Atlantic Records were not pleased with the demo they presented them, but Myles and her producer David Tyson decided to carry on working on it nonetheless. Tyson arranged the song, including the notable minute-and-a-half intro of the song (which was edited out on the single edit), after which Myles cut the final vocals. When they presented the reworked track to Atlantic, they loved it, and, unbeknownst to Myles, sent it to Plant to see if he could duet with her on the song, a move she was furious about. Myles has cited that it is one of her favourite songs from her catalogue.

==Release and reception==
The song was chosen as the lead single from the Rockinghorse album. While Myles liked the song and found it single-worthy, she was adamant about releasing the uptempo rocker "Our World, Our Times" instead of a ballad as the first single, but was overruled by the record company because they feared the political lyrics of that song would hurt its airplay and chart performance.
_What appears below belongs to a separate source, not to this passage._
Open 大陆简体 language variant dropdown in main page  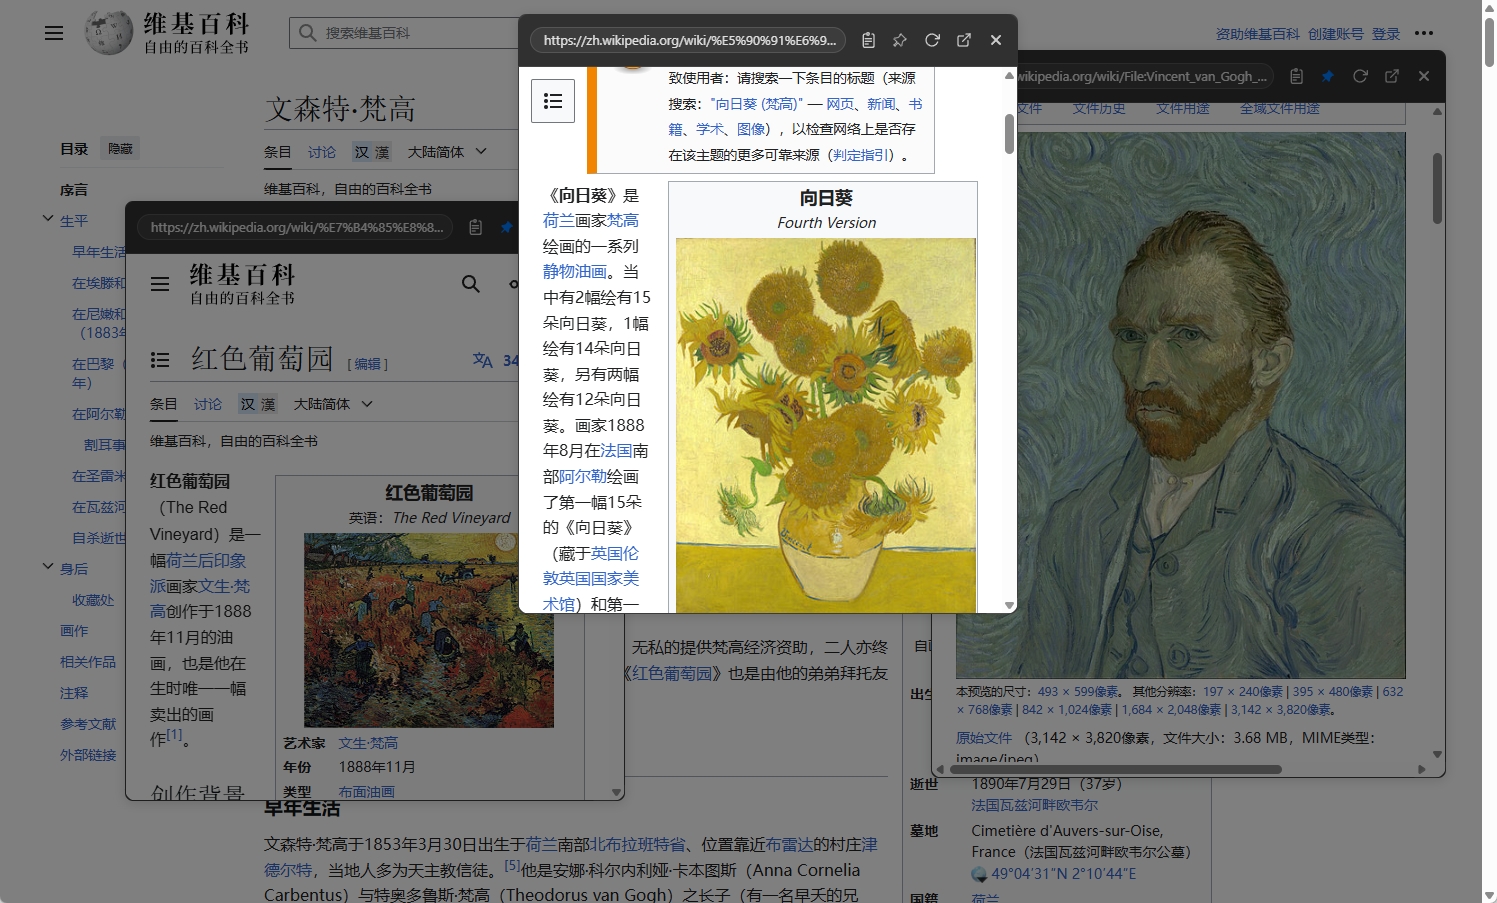point(447,152)
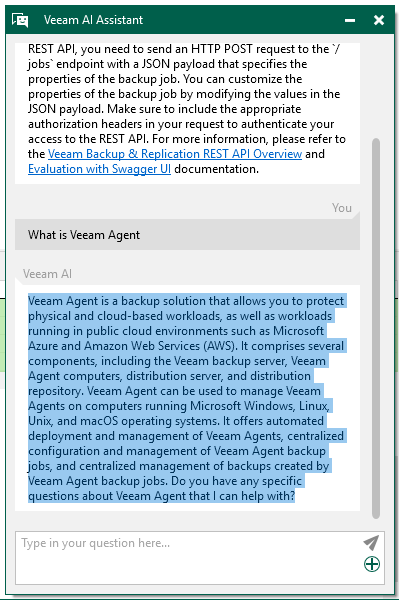Screen dimensions: 399x600
Task: Click the "You" sender label
Action: [342, 208]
The song performed successfully in Myles's native Canada, becoming her first and only number-one hit on the RPM 100 Hit Tracks chart, staying four weeks at number one in November and December 1992. It also topped the RPM Adult Contemporary charts for one week in November 1992, becoming her second number one on that chart after "Lover of Mine" in 1990. In the United States, the record was ignored and did not get much airplay, and it was not released as a commercial single. In Europe and Australia, the record received airplay but was not a substantial hit, achieving minor chart placings in these regions; however, in Finland, it reached the top 20, peaking at number 13 in October 1992 and remaining in the top 30 for three charting periods (six weeks).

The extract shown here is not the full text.